WORK REQUEST: Your task is to repeat exactly the lines below between the line holding "Viewport: 1180px width, 1008px height." and the line holding "Click the prawns and octopus description", inclusive, and only those.

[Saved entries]
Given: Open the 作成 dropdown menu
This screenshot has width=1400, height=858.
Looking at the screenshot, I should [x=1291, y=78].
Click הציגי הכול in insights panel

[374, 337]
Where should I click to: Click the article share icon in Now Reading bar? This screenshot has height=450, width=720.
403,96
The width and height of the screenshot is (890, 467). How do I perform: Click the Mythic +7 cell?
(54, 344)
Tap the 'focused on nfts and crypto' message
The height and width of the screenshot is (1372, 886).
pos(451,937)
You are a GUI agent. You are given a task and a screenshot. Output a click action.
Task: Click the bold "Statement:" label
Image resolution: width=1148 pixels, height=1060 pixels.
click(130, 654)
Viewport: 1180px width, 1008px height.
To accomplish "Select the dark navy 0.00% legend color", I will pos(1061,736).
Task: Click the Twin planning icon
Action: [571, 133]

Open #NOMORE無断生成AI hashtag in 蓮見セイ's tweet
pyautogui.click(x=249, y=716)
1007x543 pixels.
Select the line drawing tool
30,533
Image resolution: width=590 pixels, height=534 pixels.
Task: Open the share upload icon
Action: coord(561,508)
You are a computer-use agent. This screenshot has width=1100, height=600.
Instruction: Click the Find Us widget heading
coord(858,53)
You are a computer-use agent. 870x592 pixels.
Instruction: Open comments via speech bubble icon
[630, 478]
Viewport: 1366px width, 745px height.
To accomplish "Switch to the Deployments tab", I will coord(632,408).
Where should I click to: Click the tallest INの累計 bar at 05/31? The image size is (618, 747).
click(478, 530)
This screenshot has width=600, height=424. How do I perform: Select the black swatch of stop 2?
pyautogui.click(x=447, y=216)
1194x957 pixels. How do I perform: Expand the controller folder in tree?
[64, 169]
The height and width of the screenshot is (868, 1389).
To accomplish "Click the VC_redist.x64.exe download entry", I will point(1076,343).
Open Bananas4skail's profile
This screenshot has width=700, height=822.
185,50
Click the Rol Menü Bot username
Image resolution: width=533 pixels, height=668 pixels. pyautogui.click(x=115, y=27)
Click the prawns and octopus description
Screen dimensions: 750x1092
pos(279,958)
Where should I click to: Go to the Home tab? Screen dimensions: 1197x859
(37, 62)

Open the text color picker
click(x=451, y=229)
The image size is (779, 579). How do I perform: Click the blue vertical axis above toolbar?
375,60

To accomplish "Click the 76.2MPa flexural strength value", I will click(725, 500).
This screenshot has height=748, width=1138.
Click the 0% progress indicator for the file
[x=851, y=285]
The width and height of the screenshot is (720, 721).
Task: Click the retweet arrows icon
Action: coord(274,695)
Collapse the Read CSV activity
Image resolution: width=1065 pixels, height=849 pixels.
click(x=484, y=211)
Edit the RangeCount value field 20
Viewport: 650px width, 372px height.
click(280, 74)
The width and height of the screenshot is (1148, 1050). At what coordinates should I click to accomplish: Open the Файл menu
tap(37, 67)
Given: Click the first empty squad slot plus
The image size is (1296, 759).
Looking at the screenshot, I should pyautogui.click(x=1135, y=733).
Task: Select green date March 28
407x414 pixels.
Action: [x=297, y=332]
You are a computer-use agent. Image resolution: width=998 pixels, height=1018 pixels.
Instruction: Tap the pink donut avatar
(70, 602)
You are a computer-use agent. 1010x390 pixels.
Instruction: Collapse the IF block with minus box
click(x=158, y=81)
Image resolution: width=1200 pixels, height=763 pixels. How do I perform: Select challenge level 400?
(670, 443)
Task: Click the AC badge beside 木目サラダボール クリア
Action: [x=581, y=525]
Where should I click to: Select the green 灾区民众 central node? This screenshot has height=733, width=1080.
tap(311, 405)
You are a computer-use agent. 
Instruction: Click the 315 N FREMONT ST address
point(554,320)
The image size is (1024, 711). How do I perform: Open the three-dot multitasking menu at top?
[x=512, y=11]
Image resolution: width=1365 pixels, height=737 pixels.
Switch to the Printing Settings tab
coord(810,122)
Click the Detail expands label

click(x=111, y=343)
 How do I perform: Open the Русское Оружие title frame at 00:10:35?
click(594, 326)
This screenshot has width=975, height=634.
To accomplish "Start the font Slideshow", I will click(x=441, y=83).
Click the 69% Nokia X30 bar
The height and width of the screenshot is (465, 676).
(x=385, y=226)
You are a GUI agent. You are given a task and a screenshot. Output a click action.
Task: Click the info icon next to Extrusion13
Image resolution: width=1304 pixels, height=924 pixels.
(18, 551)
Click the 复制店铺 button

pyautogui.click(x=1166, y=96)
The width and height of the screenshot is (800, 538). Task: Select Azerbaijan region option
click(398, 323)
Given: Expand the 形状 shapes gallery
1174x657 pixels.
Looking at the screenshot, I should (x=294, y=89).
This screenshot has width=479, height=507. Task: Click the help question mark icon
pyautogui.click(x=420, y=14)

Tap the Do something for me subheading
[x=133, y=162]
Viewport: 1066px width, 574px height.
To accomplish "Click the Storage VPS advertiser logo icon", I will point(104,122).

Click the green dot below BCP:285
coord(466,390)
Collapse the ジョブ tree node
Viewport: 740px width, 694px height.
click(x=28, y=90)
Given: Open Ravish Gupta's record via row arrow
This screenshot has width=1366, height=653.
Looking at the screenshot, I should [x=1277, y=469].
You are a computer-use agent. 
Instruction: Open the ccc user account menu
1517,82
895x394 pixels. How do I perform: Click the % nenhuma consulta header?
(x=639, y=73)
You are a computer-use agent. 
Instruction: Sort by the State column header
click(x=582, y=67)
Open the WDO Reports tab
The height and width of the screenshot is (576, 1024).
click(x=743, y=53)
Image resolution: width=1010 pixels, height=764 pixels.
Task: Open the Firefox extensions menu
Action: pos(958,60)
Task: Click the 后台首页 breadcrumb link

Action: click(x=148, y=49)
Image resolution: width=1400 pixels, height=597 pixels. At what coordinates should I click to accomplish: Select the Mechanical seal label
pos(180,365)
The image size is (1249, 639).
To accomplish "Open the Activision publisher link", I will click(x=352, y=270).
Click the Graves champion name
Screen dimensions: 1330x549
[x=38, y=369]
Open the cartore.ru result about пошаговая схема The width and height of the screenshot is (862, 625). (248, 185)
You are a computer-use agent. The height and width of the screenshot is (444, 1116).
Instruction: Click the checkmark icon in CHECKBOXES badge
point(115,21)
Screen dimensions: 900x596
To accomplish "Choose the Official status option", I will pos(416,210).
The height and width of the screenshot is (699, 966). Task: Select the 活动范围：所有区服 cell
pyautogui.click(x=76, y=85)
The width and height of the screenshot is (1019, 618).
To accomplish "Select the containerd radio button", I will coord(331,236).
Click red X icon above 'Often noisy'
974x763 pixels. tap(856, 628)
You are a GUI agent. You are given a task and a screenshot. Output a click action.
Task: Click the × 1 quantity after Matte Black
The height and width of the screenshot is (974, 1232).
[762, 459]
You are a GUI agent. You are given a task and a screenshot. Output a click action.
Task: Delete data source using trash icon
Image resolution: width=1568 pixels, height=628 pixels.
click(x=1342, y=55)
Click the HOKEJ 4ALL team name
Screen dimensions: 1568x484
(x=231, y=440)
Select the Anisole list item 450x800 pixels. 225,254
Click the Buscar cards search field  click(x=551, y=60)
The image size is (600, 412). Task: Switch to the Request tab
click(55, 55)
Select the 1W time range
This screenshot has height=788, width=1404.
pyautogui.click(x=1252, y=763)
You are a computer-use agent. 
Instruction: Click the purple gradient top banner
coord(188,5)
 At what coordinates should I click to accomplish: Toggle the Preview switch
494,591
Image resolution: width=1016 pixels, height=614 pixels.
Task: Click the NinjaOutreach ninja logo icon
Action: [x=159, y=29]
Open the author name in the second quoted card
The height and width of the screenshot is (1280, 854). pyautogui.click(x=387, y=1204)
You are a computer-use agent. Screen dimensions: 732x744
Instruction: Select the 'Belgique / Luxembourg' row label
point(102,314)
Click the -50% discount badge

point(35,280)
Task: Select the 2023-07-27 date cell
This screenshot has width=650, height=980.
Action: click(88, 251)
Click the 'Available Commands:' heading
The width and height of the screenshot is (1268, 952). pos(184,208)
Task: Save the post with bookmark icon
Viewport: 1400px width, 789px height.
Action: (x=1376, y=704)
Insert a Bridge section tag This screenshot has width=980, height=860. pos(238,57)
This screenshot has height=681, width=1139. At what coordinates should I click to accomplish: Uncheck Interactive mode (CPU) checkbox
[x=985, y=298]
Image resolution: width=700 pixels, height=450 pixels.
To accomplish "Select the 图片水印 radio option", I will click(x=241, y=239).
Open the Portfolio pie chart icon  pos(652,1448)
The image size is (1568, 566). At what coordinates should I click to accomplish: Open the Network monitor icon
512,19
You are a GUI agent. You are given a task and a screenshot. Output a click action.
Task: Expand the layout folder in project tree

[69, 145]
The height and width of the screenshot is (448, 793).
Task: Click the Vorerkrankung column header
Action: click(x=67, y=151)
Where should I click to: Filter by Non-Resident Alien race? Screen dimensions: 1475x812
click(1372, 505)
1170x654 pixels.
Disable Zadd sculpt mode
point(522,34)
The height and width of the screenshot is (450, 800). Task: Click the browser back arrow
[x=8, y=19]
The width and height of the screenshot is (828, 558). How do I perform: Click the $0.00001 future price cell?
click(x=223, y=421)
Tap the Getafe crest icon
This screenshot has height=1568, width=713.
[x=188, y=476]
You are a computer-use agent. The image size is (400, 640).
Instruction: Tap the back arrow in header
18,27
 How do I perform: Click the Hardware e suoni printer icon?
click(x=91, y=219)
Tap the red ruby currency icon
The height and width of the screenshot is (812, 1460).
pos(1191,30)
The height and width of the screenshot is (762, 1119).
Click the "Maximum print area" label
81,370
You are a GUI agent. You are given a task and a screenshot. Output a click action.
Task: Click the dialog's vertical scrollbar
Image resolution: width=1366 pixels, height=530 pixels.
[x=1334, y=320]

EXERCISE OUTPUT:
Viewport: 1180px width, 1008px height.
To accomplish "Select the dark navy 0.00% legend color", I will pos(1061,736).
Task: Click the Twin planning icon
Action: [571, 133]

Open #NOMORE無断生成AI hashtag in 蓮見セイ's tweet
pyautogui.click(x=249, y=716)
1007x543 pixels.
Select the line drawing tool
30,533
Image resolution: width=590 pixels, height=534 pixels.
Task: Open the share upload icon
Action: coord(561,508)
You are a computer-use agent. This screenshot has width=1100, height=600.
Instruction: Click the Find Us widget heading
coord(858,53)
You are a computer-use agent. 870x592 pixels.
Instruction: Open comments via speech bubble icon
[630, 478]
Viewport: 1366px width, 745px height.
To accomplish "Switch to the Deployments tab", I will coord(632,408).
Where should I click to: Click the tallest INの累計 bar at 05/31? The image size is (618, 747).
click(478, 530)
This screenshot has width=600, height=424. How do I perform: Select the black swatch of stop 2?
pyautogui.click(x=447, y=216)
1194x957 pixels. How do I perform: Expand the controller folder in tree?
[64, 169]
The height and width of the screenshot is (868, 1389).
To accomplish "Click the VC_redist.x64.exe download entry", I will point(1076,343).
Open Bananas4skail's profile
This screenshot has width=700, height=822.
185,50
Click the Rol Menü Bot username
Image resolution: width=533 pixels, height=668 pixels. pyautogui.click(x=115, y=27)
Click the prawns and octopus description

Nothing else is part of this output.